What lines of the material hold the string "Замена"? Pull each of them out.

■ **Available data**:
------------------------

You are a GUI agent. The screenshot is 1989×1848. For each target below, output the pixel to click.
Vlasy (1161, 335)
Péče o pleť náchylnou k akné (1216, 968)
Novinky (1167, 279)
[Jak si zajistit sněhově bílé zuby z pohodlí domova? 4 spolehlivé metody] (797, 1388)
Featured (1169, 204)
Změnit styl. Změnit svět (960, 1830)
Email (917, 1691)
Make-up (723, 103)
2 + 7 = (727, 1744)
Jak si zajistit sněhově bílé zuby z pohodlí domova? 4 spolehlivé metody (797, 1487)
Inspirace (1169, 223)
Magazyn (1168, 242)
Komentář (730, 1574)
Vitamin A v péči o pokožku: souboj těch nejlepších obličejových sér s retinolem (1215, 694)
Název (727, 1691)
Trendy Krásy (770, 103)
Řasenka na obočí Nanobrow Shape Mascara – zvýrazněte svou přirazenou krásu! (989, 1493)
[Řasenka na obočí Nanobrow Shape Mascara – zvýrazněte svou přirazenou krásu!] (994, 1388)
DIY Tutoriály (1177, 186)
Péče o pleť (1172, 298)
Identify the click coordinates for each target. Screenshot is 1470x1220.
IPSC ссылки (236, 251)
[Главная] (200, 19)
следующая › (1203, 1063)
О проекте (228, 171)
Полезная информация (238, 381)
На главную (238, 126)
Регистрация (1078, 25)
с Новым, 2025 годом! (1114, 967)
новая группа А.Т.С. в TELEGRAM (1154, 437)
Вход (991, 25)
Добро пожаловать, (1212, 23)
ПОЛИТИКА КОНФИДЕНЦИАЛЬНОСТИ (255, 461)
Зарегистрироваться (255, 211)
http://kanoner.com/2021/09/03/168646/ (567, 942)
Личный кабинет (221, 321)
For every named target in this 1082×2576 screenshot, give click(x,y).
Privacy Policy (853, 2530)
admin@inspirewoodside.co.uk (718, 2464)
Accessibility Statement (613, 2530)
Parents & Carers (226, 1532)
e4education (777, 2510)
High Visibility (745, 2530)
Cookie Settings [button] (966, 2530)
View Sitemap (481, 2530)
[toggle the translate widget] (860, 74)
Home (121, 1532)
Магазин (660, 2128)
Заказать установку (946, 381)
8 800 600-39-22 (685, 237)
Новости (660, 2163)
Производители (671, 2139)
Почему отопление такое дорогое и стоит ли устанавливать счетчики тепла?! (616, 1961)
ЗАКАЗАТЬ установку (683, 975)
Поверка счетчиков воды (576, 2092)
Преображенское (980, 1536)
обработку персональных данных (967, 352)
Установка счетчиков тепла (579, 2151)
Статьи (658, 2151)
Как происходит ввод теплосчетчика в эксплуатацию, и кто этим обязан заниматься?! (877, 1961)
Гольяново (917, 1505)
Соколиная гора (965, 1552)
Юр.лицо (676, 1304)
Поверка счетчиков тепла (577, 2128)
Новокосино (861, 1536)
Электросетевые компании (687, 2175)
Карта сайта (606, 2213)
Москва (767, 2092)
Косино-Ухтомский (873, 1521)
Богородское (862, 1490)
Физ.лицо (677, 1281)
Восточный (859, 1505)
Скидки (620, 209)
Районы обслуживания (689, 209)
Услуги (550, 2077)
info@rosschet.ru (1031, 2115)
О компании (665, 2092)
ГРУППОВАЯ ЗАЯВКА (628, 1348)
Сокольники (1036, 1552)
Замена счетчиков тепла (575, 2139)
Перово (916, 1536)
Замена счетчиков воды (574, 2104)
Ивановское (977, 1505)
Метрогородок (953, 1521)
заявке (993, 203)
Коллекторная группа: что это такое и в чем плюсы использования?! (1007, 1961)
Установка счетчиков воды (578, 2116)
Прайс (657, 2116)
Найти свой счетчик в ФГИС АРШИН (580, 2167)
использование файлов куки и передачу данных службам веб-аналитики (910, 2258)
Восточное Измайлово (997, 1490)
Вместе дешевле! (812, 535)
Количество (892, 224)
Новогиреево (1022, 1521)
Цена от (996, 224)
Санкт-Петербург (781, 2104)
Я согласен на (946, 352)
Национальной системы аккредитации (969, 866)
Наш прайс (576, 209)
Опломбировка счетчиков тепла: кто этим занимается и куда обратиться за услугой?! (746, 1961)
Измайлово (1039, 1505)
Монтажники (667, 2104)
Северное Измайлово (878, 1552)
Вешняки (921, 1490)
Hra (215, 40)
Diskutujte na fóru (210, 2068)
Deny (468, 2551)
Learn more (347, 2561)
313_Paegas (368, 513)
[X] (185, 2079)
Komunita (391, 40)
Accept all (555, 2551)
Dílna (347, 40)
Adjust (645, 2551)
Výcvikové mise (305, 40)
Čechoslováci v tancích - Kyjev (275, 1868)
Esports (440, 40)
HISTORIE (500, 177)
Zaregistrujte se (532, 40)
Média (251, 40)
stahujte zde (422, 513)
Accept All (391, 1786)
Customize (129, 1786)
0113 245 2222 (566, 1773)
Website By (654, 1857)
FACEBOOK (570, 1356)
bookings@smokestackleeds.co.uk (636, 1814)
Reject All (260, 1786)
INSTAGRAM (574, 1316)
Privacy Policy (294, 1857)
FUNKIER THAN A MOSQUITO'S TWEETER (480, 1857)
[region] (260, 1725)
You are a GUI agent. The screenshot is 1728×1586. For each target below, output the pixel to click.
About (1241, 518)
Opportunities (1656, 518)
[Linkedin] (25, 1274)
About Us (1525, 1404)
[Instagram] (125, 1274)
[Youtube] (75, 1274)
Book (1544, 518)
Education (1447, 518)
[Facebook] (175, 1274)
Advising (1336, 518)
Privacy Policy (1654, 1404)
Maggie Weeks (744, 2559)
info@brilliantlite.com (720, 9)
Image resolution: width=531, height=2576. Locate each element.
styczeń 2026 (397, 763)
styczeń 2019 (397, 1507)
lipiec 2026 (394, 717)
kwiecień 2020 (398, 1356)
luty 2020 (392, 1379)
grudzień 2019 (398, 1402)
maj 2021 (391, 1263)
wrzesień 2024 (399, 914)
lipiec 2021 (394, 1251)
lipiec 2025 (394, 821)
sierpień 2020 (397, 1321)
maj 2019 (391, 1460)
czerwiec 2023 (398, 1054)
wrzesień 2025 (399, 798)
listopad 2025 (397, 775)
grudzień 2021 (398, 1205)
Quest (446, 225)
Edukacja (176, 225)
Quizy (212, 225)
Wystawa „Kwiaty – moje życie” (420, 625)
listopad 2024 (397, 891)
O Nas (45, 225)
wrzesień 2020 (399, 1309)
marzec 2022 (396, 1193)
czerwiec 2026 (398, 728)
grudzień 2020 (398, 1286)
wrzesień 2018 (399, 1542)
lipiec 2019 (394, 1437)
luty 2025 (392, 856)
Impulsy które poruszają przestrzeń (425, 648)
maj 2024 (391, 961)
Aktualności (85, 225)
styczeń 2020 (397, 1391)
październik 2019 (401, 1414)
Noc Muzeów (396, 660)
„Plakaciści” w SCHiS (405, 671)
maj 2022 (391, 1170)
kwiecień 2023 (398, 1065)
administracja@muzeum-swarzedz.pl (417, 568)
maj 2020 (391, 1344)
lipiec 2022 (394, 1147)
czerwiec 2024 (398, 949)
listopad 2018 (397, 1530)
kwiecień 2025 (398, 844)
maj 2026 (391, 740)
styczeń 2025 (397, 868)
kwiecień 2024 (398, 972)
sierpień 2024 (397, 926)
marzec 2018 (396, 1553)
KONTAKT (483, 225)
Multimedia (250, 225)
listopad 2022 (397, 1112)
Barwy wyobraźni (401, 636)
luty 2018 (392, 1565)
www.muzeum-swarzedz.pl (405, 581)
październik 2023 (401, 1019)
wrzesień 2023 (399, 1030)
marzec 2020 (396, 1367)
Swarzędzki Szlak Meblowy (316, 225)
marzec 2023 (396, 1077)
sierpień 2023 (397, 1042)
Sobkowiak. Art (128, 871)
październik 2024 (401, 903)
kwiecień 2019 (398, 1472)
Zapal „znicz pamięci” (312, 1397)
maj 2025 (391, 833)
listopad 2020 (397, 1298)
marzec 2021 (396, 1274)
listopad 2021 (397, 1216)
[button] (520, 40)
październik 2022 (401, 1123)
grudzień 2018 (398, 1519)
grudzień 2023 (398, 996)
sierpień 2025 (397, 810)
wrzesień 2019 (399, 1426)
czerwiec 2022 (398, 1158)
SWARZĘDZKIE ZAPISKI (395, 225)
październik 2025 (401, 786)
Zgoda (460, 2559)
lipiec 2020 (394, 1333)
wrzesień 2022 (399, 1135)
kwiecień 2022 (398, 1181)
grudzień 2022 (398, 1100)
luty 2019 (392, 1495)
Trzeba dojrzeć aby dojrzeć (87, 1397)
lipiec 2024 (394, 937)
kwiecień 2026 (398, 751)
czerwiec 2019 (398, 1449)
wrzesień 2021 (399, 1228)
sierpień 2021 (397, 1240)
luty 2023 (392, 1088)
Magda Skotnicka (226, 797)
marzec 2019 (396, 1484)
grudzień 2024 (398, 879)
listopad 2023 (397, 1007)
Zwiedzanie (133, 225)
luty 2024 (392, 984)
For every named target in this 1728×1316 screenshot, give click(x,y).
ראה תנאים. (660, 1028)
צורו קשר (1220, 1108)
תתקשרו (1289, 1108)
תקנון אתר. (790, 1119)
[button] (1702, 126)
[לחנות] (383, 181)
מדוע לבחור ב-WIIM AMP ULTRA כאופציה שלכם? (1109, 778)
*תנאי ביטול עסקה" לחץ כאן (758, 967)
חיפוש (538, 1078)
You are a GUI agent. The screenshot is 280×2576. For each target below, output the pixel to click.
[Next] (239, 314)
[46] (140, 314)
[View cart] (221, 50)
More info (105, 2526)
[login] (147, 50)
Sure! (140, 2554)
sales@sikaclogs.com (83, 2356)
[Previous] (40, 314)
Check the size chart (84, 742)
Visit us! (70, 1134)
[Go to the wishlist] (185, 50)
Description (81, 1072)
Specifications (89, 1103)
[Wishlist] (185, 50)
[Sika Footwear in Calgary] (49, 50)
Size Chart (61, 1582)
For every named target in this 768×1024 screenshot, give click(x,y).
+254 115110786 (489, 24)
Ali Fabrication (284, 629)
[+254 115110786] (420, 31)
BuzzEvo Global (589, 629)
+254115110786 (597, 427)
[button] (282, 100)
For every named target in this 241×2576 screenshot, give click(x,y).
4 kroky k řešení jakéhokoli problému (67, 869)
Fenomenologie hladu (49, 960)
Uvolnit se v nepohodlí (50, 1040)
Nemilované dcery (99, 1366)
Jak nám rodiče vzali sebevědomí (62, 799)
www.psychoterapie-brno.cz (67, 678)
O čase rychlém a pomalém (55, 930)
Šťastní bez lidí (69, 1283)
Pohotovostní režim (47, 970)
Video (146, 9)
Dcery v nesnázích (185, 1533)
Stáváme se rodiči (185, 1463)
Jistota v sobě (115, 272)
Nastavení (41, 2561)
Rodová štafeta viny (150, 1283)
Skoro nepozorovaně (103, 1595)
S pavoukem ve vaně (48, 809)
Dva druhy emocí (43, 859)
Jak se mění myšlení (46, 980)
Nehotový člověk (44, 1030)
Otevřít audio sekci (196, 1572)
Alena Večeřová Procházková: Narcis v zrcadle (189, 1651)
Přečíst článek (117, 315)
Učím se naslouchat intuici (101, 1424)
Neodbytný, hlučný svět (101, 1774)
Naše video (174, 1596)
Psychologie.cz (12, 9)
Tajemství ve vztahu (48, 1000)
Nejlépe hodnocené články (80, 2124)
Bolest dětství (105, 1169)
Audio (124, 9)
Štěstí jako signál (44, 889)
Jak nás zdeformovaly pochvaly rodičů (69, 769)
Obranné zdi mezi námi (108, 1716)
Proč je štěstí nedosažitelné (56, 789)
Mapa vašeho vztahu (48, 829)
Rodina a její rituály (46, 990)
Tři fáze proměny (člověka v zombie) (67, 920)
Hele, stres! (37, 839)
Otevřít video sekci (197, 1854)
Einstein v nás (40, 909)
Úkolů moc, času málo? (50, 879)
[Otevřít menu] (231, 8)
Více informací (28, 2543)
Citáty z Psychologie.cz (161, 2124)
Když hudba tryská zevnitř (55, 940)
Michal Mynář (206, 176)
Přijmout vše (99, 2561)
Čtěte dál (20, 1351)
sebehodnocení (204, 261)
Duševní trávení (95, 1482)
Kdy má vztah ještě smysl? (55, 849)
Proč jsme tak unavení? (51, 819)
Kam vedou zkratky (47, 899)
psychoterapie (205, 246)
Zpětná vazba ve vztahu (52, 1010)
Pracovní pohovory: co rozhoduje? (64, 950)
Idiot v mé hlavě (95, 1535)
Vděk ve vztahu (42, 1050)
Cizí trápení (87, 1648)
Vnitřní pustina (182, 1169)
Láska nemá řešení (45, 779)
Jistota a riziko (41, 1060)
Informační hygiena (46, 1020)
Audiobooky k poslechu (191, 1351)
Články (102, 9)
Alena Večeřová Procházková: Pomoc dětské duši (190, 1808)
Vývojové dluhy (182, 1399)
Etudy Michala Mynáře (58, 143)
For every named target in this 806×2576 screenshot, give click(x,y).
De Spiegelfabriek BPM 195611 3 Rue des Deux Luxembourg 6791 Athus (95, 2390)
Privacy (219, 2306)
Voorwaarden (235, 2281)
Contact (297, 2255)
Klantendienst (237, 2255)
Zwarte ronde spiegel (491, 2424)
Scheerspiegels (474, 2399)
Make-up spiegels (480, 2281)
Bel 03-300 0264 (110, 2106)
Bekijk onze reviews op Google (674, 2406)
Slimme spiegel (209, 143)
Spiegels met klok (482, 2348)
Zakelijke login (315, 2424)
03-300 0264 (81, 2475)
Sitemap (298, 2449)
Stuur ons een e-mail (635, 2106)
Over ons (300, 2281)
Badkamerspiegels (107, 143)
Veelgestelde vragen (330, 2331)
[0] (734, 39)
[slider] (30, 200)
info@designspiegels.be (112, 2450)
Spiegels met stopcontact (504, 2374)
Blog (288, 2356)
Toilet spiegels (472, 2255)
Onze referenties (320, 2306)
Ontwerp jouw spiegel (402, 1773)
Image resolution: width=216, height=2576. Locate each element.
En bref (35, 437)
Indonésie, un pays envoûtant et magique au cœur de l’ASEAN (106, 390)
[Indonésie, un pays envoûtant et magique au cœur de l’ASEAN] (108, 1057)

------------------------

■ **Written solution**:
Замена счетчиков тепла (575, 2139)
Замена счетчиков воды (574, 2104)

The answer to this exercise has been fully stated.